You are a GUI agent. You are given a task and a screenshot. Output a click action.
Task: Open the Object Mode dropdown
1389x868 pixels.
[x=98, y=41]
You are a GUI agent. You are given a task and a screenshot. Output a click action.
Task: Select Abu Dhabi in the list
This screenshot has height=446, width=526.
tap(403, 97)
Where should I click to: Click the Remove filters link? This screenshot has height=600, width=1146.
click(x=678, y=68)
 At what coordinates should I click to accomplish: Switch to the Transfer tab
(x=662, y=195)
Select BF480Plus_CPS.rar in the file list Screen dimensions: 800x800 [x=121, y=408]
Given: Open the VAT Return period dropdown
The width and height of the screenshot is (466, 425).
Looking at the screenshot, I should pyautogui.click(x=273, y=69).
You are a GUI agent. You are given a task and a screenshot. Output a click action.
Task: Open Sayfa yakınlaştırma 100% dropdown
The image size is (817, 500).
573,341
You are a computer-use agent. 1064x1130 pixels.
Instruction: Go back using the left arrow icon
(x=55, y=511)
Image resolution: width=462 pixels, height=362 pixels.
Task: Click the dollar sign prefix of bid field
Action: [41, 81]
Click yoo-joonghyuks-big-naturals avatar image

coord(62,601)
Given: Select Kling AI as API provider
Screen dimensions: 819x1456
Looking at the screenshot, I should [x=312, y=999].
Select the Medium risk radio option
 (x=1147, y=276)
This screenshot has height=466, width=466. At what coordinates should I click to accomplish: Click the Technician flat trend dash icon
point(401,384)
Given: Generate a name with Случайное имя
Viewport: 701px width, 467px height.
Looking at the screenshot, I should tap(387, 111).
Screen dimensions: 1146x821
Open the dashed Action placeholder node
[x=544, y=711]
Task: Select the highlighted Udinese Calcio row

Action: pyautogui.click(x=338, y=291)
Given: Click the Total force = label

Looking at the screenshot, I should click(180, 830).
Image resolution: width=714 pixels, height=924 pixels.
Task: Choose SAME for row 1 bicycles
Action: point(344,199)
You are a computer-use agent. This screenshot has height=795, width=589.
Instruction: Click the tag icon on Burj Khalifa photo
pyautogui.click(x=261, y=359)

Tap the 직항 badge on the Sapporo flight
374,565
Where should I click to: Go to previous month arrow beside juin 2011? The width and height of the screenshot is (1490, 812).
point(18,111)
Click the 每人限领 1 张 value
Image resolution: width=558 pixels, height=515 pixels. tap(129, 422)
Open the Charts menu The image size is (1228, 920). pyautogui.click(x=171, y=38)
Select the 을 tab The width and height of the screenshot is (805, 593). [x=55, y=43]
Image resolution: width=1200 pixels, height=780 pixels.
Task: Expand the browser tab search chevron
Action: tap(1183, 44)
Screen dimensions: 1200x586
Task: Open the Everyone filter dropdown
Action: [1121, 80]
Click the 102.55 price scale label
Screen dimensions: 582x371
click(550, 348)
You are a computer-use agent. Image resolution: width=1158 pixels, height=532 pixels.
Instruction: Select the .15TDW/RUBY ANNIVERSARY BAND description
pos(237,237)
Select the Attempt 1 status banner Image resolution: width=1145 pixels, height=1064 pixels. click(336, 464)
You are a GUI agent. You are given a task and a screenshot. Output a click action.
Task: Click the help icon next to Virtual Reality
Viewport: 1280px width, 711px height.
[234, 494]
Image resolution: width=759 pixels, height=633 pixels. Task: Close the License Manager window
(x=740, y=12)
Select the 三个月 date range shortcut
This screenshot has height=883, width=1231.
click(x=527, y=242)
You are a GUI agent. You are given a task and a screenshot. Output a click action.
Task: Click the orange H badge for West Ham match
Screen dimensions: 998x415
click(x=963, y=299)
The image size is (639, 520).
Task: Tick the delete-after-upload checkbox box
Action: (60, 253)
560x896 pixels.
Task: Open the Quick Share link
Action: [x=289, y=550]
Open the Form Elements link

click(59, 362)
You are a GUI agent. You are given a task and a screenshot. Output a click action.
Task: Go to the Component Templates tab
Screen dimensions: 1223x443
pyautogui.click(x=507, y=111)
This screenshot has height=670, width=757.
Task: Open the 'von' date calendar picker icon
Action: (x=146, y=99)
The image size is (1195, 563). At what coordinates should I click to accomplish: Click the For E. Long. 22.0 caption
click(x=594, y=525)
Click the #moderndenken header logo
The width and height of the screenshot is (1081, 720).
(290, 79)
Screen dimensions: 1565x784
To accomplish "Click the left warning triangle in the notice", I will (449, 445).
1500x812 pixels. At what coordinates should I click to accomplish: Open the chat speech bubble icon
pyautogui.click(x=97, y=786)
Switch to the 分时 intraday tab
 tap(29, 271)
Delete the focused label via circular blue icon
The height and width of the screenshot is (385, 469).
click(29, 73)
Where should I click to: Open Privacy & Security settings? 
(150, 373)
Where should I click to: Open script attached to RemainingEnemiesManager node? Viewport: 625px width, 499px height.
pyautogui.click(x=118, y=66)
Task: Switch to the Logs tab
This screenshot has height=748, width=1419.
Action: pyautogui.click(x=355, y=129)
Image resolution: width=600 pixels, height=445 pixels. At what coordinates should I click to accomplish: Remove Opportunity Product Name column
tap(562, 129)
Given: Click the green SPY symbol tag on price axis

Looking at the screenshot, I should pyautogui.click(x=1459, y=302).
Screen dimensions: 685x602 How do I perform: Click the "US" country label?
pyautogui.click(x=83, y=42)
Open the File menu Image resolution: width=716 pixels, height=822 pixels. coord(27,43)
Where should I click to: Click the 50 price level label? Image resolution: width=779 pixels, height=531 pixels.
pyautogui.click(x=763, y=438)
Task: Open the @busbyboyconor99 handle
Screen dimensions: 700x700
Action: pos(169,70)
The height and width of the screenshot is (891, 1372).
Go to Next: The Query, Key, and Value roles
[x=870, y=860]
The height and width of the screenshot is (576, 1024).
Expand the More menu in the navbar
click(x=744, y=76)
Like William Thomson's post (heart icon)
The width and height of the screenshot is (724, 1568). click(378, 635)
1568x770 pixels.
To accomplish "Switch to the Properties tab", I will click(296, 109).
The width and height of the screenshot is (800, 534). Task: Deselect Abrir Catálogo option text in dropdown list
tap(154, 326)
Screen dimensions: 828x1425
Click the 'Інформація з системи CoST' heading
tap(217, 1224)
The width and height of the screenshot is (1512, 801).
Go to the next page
━━━━━━
PROBLEM STATEMENT: Return the listing above in its exact form.

ANSWER AREA:
You are a GUI agent. You are given a task and a screenshot. Output a click action.
Task: Open the Object Mode dropdown
1389x868 pixels.
[x=98, y=41]
You are a GUI agent. You are given a task and a screenshot. Output a click action.
Task: Select Abu Dhabi in the list
This screenshot has height=446, width=526.
tap(403, 97)
Where should I click to: Click the Remove filters link? This screenshot has height=600, width=1146.
click(x=678, y=68)
 At what coordinates should I click to accomplish: Switch to the Transfer tab
(x=662, y=195)
Select BF480Plus_CPS.rar in the file list Screen dimensions: 800x800 [x=121, y=408]
Given: Open the VAT Return period dropdown
The width and height of the screenshot is (466, 425).
Looking at the screenshot, I should pyautogui.click(x=273, y=69).
You are a GUI agent. You are given a task and a screenshot. Output a click action.
Task: Open Sayfa yakınlaştırma 100% dropdown
The image size is (817, 500).
573,341
You are a computer-use agent. 1064x1130 pixels.
Instruction: Go back using the left arrow icon
(x=55, y=511)
Image resolution: width=462 pixels, height=362 pixels.
Task: Click the dollar sign prefix of bid field
Action: [41, 81]
Click yoo-joonghyuks-big-naturals avatar image

coord(62,601)
Given: Select Kling AI as API provider
Screen dimensions: 819x1456
Looking at the screenshot, I should [x=312, y=999].
Select the Medium risk radio option
 (x=1147, y=276)
This screenshot has height=466, width=466. At what coordinates should I click to accomplish: Click the Technician flat trend dash icon
point(401,384)
Given: Generate a name with Случайное имя
Viewport: 701px width, 467px height.
Looking at the screenshot, I should tap(387, 111).
Screen dimensions: 1146x821
Open the dashed Action placeholder node
[x=544, y=711]
Task: Select the highlighted Udinese Calcio row

Action: pyautogui.click(x=338, y=291)
Given: Click the Total force = label

Looking at the screenshot, I should click(180, 830).
Image resolution: width=714 pixels, height=924 pixels.
Task: Choose SAME for row 1 bicycles
Action: point(344,199)
You are a computer-use agent. This screenshot has height=795, width=589.
Instruction: Click the tag icon on Burj Khalifa photo
pyautogui.click(x=261, y=359)

Tap the 직항 badge on the Sapporo flight
374,565
Where should I click to: Go to previous month arrow beside juin 2011? The width and height of the screenshot is (1490, 812).
point(18,111)
Click the 每人限领 1 张 value
Image resolution: width=558 pixels, height=515 pixels. tap(129, 422)
Open the Charts menu The image size is (1228, 920). pyautogui.click(x=171, y=38)
Select the 을 tab The width and height of the screenshot is (805, 593). [x=55, y=43]
Image resolution: width=1200 pixels, height=780 pixels.
Task: Expand the browser tab search chevron
Action: tap(1183, 44)
Screen dimensions: 1200x586
Task: Open the Everyone filter dropdown
Action: [1121, 80]
Click the 102.55 price scale label
Screen dimensions: 582x371
click(550, 348)
You are a computer-use agent. Image resolution: width=1158 pixels, height=532 pixels.
Instruction: Select the .15TDW/RUBY ANNIVERSARY BAND description
pos(237,237)
Select the Attempt 1 status banner Image resolution: width=1145 pixels, height=1064 pixels. click(336, 464)
You are a GUI agent. You are given a task and a screenshot. Output a click action.
Task: Click the help icon next to Virtual Reality
Viewport: 1280px width, 711px height.
[234, 494]
Image resolution: width=759 pixels, height=633 pixels. Task: Close the License Manager window
(x=740, y=12)
Select the 三个月 date range shortcut
This screenshot has height=883, width=1231.
click(x=527, y=242)
You are a GUI agent. You are given a task and a screenshot. Output a click action.
Task: Click the orange H badge for West Ham match
Screen dimensions: 998x415
click(x=963, y=299)
The image size is (639, 520).
Task: Tick the delete-after-upload checkbox box
Action: (60, 253)
560x896 pixels.
Task: Open the Quick Share link
Action: [x=289, y=550]
Open the Form Elements link

click(59, 362)
You are a GUI agent. You are given a task and a screenshot. Output a click action.
Task: Go to the Component Templates tab
Screen dimensions: 1223x443
pyautogui.click(x=507, y=111)
This screenshot has height=670, width=757.
Task: Open the 'von' date calendar picker icon
Action: (x=146, y=99)
The image size is (1195, 563). At what coordinates should I click to accomplish: Click the For E. Long. 22.0 caption
click(x=594, y=525)
Click the #moderndenken header logo
The width and height of the screenshot is (1081, 720).
(290, 79)
Screen dimensions: 1565x784
To accomplish "Click the left warning triangle in the notice", I will (449, 445).
1500x812 pixels. At what coordinates should I click to accomplish: Open the chat speech bubble icon
pyautogui.click(x=97, y=786)
Switch to the 分时 intraday tab
 tap(29, 271)
Delete the focused label via circular blue icon
The height and width of the screenshot is (385, 469).
click(29, 73)
Where should I click to: Open Privacy & Security settings? 
(150, 373)
Where should I click to: Open script attached to RemainingEnemiesManager node? Viewport: 625px width, 499px height.
pyautogui.click(x=118, y=66)
Task: Switch to the Logs tab
This screenshot has height=748, width=1419.
Action: pyautogui.click(x=355, y=129)
Image resolution: width=600 pixels, height=445 pixels. At what coordinates should I click to accomplish: Remove Opportunity Product Name column
tap(562, 129)
Given: Click the green SPY symbol tag on price axis

Looking at the screenshot, I should pyautogui.click(x=1459, y=302).
Screen dimensions: 685x602 How do I perform: Click the "US" country label?
pyautogui.click(x=83, y=42)
Open the File menu Image resolution: width=716 pixels, height=822 pixels. coord(27,43)
Where should I click to: Click the 50 price level label? Image resolution: width=779 pixels, height=531 pixels.
pyautogui.click(x=763, y=438)
Task: Open the @busbyboyconor99 handle
Screen dimensions: 700x700
Action: pos(169,70)
The height and width of the screenshot is (891, 1372).
Go to Next: The Query, Key, and Value roles
[x=870, y=860]
The height and width of the screenshot is (576, 1024).
Expand the More menu in the navbar
click(x=744, y=76)
Like William Thomson's post (heart icon)
The width and height of the screenshot is (724, 1568). click(378, 635)
1568x770 pixels.
To accomplish "Switch to the Properties tab", I will click(296, 109).
The width and height of the screenshot is (800, 534). Task: Deselect Abrir Catálogo option text in dropdown list
tap(154, 326)
Screen dimensions: 828x1425
Click the 'Інформація з системи CoST' heading
tap(217, 1224)
The width and height of the screenshot is (1512, 801).
Go to the next page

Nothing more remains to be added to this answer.